March For Our Lives… Now What?



March For Our Lives NYC drew about 175,000 protestors on March 24.

Alexia V. Carvajalino, Staff Writer

On Saturday, March 24, hundreds of thousands of students, teachers, parents and survivors crowded the streets nationwide with the intent to demonstrate that gun control measures need to be increased in the United States. With more than 800 sister marches spanned across six continents around the world, the turnout was larger than expected in most cities.

At the main event in Washington D.C., the students of Marjory Stoneman Douglas High School, where 17 were killed on February 14, spoke out about the shooting and gave speeches encouraging legislators to make changes to gun laws. While speaking about their former classmates, they continued to ask for the narrative to change and for young adults to vote against politicians who refuse to make changes, including “common sense” gun laws including universal background checks.

With the success of March For Our Lives, it’s difficult to know what we as young adults can do next. But the momentum does not slow down here, there are still things that can be done to show where we stand against the NRA and the politicians who choose to back them.

From marching on the streets to marching before the faces of Congress, organizers of the march are now teaming up with the Town Hall Project to urge every member of the House of Representatives to host a town hall on April 7.

With Congress on recess through April 8, many town halls are already scheduled, but activists are encouraged to rally at the events or pressure local representatives to hold one if it is not already scheduled. If there is refusal for a representative to attend, invite their opponent or host an “empty chair town hall” to call attention to the absence of said representative. The point is to have an open discussion about gun control with local representatives and hold them accountable for the actions that they may or may not be taking. With more than 400 events already scheduled to take place, more voices will be heard at a local level.

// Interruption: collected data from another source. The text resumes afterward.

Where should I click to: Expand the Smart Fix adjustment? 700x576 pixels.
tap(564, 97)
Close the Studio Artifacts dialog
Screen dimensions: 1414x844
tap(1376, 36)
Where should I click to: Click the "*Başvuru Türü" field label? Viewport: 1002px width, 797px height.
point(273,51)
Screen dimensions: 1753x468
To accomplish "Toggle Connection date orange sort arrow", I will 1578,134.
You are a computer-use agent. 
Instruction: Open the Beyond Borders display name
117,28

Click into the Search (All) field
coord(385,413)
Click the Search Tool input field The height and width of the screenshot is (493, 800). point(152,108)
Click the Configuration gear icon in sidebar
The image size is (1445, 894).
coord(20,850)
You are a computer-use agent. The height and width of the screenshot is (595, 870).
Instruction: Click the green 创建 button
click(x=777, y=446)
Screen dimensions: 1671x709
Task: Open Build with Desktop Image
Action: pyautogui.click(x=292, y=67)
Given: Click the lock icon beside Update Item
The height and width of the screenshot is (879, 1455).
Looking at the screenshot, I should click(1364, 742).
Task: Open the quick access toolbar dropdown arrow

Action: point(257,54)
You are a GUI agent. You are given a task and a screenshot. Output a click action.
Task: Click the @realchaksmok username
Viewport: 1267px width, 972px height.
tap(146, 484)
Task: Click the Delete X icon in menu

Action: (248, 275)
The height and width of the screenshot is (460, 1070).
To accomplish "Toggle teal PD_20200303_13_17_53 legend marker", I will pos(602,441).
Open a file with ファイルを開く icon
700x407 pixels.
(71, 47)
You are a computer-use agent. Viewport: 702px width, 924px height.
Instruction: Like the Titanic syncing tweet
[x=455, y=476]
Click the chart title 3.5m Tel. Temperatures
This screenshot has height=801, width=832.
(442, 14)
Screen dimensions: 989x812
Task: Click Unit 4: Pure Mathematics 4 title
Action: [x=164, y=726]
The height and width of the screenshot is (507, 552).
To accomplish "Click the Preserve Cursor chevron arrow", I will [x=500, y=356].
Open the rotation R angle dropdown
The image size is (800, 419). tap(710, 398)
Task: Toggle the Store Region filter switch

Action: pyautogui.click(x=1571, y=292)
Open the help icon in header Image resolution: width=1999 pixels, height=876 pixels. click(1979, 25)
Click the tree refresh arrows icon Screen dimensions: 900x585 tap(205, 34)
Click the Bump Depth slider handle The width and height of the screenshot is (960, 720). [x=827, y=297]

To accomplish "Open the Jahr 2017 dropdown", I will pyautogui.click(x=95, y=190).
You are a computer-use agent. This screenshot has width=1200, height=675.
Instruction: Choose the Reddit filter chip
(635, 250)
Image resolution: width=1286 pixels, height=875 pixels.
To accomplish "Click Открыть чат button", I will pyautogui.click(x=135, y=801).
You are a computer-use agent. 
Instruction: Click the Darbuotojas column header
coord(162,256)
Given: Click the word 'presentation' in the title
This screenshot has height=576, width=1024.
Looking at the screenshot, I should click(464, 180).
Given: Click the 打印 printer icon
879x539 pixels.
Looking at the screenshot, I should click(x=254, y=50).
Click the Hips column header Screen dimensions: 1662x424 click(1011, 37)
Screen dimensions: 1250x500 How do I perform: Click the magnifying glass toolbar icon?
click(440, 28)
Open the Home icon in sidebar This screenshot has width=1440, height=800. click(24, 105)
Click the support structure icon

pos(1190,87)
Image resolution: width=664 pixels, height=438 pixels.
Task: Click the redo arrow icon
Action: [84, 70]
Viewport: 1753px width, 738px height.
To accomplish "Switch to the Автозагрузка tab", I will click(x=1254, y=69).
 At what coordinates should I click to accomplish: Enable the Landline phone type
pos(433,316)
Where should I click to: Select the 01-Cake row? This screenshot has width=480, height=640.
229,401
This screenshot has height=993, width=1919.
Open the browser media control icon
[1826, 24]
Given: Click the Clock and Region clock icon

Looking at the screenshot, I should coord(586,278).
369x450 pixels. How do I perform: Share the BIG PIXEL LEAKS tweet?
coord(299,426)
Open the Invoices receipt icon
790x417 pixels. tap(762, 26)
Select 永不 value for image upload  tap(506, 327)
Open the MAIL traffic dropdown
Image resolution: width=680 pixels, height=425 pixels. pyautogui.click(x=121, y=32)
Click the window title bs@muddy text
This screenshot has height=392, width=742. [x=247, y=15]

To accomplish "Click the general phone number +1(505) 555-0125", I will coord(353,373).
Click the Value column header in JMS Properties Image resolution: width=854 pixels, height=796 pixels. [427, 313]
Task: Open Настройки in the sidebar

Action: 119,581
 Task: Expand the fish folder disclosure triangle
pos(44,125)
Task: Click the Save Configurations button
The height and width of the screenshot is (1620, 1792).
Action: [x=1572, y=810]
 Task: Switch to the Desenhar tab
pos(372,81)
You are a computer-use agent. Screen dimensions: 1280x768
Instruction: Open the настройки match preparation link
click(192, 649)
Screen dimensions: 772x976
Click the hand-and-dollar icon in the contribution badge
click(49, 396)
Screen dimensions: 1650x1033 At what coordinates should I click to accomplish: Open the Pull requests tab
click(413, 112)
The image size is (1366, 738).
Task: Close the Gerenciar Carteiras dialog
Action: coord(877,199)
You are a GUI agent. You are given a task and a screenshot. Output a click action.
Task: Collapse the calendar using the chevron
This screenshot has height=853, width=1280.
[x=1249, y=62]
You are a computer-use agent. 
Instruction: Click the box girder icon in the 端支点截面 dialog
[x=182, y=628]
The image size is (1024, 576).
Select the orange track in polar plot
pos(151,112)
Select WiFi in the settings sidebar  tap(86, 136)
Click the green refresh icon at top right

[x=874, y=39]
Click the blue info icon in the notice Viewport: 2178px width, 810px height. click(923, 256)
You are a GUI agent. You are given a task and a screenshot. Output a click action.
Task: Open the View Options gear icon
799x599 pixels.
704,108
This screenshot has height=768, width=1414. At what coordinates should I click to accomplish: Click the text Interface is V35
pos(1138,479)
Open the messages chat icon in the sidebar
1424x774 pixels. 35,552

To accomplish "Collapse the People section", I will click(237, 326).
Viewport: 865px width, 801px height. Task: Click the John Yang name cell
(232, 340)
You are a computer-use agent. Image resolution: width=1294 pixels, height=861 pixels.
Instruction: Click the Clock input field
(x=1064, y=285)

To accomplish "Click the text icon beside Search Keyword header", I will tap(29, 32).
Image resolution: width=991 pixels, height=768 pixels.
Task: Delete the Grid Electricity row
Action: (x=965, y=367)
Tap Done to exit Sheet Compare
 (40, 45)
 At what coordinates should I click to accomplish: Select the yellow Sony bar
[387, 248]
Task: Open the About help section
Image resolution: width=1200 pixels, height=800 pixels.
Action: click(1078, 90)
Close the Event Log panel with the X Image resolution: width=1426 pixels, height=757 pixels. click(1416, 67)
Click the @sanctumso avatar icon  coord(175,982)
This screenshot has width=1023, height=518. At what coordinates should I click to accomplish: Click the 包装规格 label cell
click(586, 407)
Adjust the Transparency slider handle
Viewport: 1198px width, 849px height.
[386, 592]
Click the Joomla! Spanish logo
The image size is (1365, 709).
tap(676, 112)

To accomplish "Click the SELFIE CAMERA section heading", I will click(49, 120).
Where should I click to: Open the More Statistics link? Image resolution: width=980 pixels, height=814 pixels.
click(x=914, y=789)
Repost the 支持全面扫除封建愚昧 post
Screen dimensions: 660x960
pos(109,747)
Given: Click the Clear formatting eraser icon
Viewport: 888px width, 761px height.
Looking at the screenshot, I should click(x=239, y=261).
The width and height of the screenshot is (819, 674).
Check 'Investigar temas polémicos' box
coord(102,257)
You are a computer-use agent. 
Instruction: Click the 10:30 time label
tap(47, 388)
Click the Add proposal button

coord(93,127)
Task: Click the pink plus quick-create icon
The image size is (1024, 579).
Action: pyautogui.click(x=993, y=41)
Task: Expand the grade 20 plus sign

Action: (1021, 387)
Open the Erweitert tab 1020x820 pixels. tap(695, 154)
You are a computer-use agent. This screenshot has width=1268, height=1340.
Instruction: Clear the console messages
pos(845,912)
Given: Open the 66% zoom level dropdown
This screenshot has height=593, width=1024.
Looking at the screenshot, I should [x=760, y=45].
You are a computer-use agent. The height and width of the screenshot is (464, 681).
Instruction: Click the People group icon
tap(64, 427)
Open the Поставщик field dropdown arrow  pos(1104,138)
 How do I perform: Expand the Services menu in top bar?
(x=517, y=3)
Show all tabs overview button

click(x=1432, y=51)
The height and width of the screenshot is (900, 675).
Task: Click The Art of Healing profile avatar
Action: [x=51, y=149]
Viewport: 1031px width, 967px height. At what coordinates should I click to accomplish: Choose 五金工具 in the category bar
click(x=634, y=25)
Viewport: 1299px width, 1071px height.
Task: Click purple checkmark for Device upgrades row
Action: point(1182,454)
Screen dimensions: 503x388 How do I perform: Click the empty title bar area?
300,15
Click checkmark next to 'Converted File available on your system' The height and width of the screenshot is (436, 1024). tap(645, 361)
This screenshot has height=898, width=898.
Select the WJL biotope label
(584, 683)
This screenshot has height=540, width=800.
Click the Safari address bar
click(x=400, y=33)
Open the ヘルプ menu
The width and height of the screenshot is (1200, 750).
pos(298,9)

Marching while chanting “Vote them out” is simply not enough. Register to vote if you have not done so already. Encourage those around you to register. Or go so far as become a voter registration volunteer yourself. It takes no longer than five minutes and, in most states it is able to be done online.

With the midterm elections around the corner in November, it is time to show strength in numbers at the poll booths and take action to help vote out those in power who refuse to act.

A campaign by Parkland students, #NeverAgain: Pick Up A Pen, is encouraging the writing of letters to Congress expressing what changes need to be made. Create an event where students can come together to write and send letters or create a designated school drop off where students can leave their letters to be sent to the White House.

After thousands of students walked out on March 14, a month after the Marjory Stoneman Douglas High School shooting, another national high school walkout is scheduled for 10 a.m. April 20, marking the 19th anniversary of the Columbine shooting. Encourage your younger friends and siblings to participate.

Every voice matters — continue to use yours when you can.